Focus on domestic earners

Simon’s principal focus in his company analysis is on the corporates’ ability to generate cashflow, and this has enabled the Fund to benefit from the shareholder revolution, as those companies with strong cashflow generation are those who should be in the strongest position to increase shareholder returns.

Simon also looks at the competitive advantage of the companies, as well as the strength and accountability of their management. Typically conducting around 300 company meetings a year, Simon’s detailed understanding of the companies in his portfolio has helped him mitigate recent market volatility by concentrating on what he calls “domestic earners”: companies deriving the bulk of their earnings from within the country.

Of the 45 stocks in the Jupiter Japan Income Fund currently, just under 80% have this domestic focus.  Where he does hold exporters, concerns over global growth and the sharp slowdown in manufacturing have led Simon to avoid companies with direct exposure to China, looking instead for companies doing business in the US market such as Fuji Heavy – better known to the Western world as the maker of Subaru cars.

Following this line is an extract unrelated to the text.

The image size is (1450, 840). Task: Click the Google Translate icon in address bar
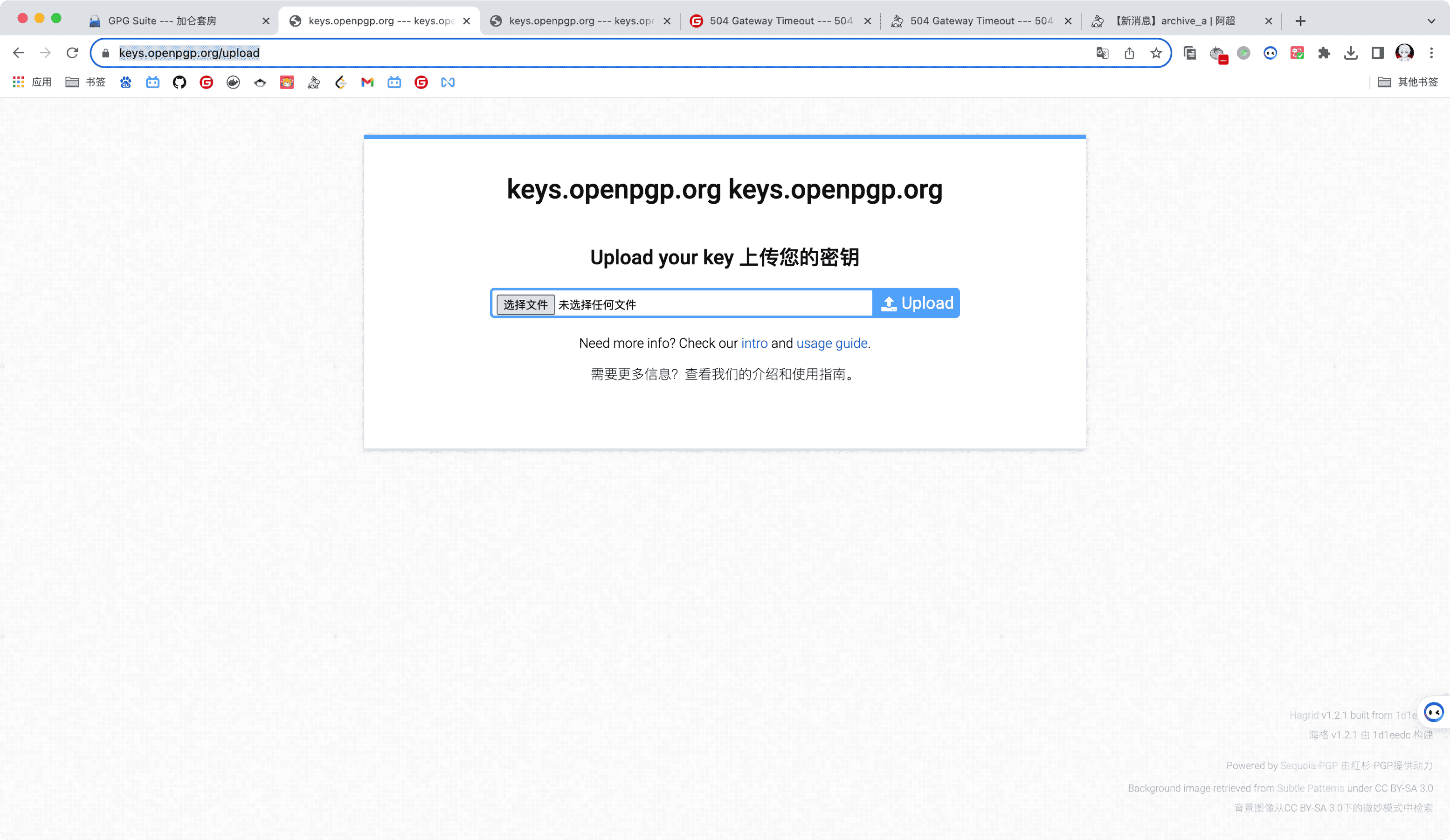click(x=1102, y=53)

Another example in the portfolio is tyre maker Bridgestone – a US oriented company with little exposure to China. The fund’s small cap exposure has also assisted recent performance, with  Nomura, a  leading design company, and Technopro, one of Japan’s largest technical staffing service companies, both strong performers in recent months.

Tourism levels continue to rise

Japan’s tourism numbers have skyrocketed in recent years, rising at an almost 40% compound rate over the last two years. Simon believes the reasons for this are twofold: “The weaker yen is an obvious attraction for inbound tourism from around the world, and alongside this Chinese consumers are getting to an income level where they want to go travelling; Japan, being nearby and relatively cheap is an obvious destination to choose.”

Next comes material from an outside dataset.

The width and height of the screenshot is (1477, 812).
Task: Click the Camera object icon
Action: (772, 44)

Not only are tourism numbers rising, but tourists are spending, offering further support to the domestic economy.

Simon continues: “Chinese tourists do not just make up the largest segment of visitors to the country, their number is also growing at the fastest rate, and on average they spend more than any other nation.

Encouraged by a weaker yen and distrust of the quality of products in their home country they are buying in bulk, spending more than Europeans, more than Australians.” Positions in the fund such as Casio watches play into this trend, while JAL, Japan’s national airline has further benefitted from low oil prices.

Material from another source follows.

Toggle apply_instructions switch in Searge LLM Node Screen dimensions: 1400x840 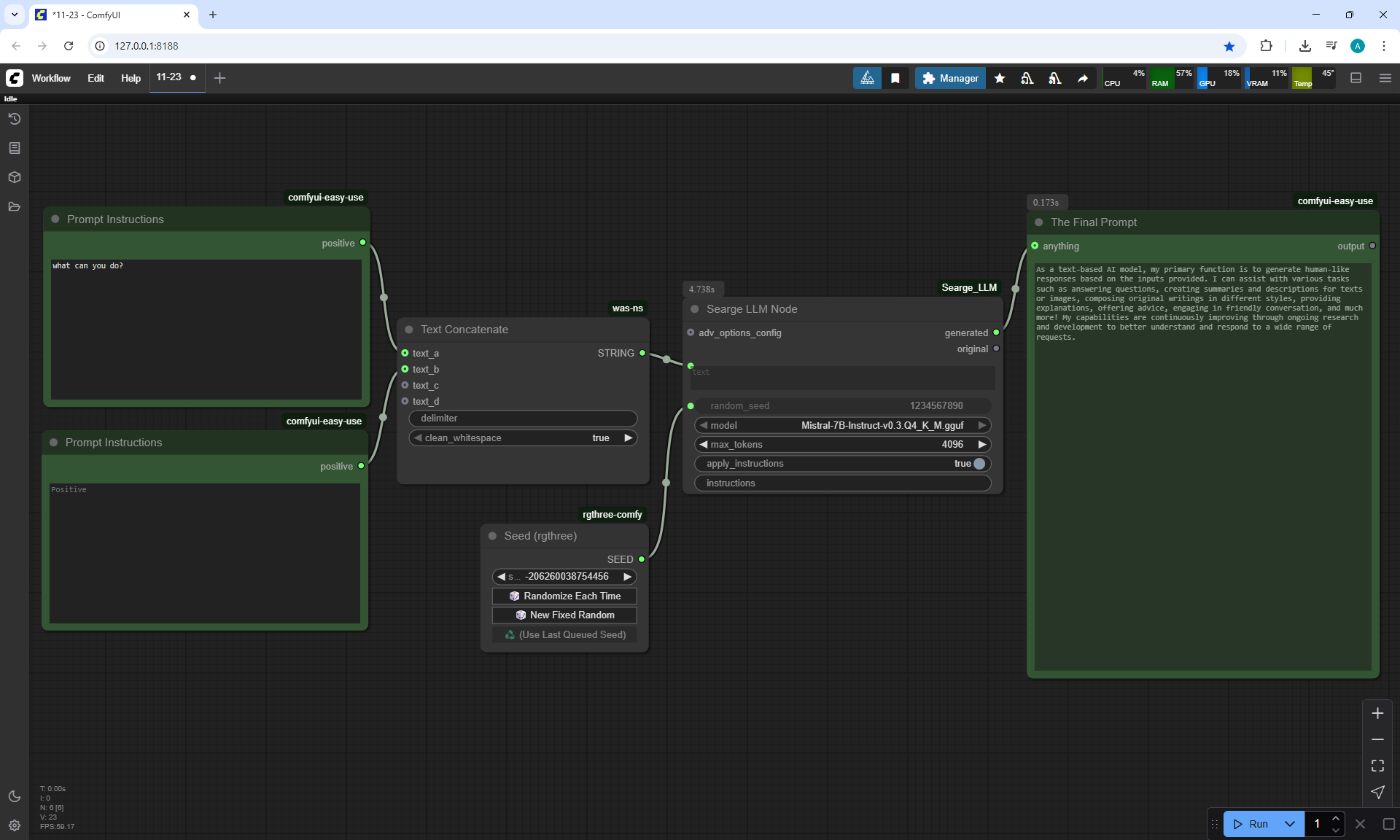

As Simon celebrates ten years at the helm of the fund, he is enthusiastic about upcoming opportunities in the country: “As a country Japan has always shown immense promise, and I believe this upsurge in corporate responsibility and shareholder friendliness is just what investors have been waiting for.

With earnings expected to grow 15% this year, benefitting from the weak yen and lower commodity prices, and valuations now seeming attractive, I believe Japan should be overall well set for a recovery once nervousness in the markets dissipates.”